Consider a configuration of two squares ACBcBa and BCAcAb with a common vertex C.

Bottema's theorem

Bottema's theorem claims that the midpoint M of the segment AbBa is independent of C.

Proof

A short analytic proof by Hubert Shutrick demonstrates how simple the theorem actually is.

If \(A = (-1,0)\), \(B = (1,0)\) and \(C = (x,y)\), then \(A_b = (y+1, 1-x)\), \(B_a = (-1-y, 1+x)\) and their midpoint is \((A_{b} + B_{a})/2 = (0,1)\).

Moreover, the proof makes it rather obvious that the angle \(AMB\) is right and, therefore, is the center of the square erected on \(AB\) on the side of \(C\).

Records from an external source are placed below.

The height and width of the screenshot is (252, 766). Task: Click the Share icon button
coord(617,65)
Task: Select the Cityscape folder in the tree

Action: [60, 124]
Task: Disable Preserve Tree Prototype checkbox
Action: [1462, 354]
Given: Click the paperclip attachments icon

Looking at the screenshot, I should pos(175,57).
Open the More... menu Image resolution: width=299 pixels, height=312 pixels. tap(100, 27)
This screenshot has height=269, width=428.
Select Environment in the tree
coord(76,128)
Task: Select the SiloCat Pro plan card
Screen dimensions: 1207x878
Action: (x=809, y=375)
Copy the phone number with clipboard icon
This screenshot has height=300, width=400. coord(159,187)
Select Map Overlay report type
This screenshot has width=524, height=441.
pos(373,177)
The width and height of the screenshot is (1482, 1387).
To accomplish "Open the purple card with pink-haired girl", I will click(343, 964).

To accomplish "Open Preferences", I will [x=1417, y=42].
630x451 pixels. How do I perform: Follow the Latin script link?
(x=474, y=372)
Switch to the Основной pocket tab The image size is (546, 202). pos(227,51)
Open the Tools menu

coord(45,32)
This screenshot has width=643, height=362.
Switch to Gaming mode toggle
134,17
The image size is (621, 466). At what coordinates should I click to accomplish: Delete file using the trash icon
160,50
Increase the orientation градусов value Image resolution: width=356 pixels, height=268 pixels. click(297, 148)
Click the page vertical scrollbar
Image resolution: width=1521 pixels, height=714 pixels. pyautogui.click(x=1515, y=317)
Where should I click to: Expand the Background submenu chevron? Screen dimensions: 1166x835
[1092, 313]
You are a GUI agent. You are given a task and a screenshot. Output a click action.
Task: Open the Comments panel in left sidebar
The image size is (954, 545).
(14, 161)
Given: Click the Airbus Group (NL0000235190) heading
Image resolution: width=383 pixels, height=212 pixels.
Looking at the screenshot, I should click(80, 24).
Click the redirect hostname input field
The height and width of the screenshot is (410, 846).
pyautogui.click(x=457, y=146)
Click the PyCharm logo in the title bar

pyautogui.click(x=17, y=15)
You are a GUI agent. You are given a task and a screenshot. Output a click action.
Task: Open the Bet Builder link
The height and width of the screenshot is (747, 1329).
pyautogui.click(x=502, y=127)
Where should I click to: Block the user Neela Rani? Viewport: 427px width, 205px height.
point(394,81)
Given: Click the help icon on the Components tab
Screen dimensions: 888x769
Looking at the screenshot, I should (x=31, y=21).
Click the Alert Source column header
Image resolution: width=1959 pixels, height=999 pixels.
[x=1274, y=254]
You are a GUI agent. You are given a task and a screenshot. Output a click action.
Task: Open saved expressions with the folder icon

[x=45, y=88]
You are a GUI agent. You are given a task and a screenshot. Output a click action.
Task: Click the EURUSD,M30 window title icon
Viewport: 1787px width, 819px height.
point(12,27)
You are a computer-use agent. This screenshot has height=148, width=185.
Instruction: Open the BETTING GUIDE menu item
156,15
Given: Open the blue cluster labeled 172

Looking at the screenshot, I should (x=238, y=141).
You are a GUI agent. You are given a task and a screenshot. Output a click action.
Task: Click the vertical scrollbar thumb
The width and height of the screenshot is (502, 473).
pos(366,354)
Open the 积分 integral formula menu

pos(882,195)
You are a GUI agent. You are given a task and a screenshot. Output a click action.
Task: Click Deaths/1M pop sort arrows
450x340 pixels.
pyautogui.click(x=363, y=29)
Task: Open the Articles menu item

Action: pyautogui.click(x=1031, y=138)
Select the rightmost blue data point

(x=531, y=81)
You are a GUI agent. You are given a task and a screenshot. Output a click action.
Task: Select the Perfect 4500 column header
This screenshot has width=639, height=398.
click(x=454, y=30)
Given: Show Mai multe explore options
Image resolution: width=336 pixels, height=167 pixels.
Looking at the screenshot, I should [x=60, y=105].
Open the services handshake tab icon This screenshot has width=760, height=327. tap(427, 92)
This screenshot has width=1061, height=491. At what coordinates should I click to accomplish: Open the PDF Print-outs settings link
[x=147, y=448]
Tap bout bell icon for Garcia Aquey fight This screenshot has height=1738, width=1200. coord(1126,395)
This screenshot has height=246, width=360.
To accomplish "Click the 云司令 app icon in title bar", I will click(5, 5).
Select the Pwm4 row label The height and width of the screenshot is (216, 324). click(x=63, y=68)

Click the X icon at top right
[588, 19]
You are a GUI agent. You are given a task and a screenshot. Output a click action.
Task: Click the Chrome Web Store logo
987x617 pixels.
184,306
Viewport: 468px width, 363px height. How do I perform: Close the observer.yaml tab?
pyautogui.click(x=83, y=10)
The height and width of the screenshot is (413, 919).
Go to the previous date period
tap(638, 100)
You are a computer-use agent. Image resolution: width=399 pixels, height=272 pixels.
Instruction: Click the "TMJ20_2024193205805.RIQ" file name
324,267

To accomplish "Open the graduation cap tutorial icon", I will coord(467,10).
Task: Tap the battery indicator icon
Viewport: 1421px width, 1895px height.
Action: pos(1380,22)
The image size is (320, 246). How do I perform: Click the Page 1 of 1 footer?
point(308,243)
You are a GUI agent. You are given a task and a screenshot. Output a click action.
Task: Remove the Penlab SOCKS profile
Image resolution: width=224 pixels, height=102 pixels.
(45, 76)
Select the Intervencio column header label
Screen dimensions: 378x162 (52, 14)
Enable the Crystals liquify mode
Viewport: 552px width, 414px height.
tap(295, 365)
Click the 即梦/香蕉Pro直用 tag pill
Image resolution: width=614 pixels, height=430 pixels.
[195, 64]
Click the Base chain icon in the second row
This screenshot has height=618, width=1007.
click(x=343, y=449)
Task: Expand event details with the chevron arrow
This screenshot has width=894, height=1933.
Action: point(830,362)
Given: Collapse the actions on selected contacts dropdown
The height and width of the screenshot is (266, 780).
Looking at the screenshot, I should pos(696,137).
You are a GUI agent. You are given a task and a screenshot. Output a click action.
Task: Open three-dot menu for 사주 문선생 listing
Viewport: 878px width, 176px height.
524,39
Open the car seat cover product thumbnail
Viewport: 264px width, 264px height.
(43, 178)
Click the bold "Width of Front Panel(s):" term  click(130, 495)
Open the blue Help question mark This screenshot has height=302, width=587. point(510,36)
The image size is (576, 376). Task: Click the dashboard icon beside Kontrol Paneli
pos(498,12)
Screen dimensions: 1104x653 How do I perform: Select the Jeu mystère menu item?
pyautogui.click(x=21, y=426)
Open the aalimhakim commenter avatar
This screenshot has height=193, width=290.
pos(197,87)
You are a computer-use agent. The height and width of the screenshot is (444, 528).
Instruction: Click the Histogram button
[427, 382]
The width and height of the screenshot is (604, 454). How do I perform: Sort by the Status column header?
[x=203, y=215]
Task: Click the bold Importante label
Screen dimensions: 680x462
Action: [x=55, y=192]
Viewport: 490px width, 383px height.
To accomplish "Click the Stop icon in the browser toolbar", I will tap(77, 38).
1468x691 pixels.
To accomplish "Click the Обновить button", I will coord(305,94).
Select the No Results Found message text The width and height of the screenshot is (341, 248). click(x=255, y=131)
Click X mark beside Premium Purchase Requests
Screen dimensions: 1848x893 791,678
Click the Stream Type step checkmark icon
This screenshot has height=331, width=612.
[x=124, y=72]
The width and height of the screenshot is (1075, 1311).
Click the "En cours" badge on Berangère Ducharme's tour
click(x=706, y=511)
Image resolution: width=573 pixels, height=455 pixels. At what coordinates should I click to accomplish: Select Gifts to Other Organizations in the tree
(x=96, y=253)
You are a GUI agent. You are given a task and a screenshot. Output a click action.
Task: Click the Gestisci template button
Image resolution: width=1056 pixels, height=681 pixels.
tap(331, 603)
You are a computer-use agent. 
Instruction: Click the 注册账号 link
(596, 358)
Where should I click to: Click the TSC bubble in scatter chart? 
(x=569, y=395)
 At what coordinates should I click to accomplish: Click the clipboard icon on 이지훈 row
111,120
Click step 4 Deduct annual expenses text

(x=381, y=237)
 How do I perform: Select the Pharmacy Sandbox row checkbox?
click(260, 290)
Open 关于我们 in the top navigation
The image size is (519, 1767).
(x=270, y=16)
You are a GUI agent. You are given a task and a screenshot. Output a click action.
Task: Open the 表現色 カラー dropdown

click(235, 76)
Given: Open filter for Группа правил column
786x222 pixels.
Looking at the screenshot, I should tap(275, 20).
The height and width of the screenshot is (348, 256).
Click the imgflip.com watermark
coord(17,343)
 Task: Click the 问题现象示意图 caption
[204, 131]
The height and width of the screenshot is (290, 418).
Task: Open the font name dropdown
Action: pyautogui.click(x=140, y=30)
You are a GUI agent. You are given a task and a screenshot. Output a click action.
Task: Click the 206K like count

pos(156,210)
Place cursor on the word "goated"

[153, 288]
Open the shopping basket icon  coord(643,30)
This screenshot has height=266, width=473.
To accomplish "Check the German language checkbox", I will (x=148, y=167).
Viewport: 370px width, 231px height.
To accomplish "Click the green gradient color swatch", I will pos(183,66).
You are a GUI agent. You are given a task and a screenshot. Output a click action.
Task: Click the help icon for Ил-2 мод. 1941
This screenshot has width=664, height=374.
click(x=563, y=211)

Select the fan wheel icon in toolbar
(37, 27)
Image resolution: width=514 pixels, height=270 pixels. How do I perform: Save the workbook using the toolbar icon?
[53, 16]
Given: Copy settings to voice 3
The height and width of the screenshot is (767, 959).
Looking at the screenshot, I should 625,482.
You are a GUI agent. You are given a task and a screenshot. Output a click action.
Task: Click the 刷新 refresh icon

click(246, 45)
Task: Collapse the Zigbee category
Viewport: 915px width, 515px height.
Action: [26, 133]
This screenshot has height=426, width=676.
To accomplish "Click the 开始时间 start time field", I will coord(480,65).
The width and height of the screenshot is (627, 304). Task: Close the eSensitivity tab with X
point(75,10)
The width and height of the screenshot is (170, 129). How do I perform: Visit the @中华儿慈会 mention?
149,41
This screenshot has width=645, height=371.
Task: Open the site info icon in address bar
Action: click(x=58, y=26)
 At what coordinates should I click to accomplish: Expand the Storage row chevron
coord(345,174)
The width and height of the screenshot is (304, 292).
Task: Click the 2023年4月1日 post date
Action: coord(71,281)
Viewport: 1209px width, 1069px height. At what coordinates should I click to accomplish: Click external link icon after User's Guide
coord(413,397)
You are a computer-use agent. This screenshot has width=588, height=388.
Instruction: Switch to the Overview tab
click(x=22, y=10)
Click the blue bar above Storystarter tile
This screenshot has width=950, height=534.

As a practice in analytic geometry we may elaborate on the above diagram:

Bottema's theorem

As Hubert Shutrick has observed, \(\triangle A_{c}MB_{c}\) is right isosceles. He also noticed that \(OECM\), where \(E\) is the midpoint of \(A_{c}B_{c}\), is a parallelogram. Analytic geometry helps confirm another fact, the one noticed by William McWorter, viz., \(\triangle A_{b}B_{a}D\) is also right isosceles.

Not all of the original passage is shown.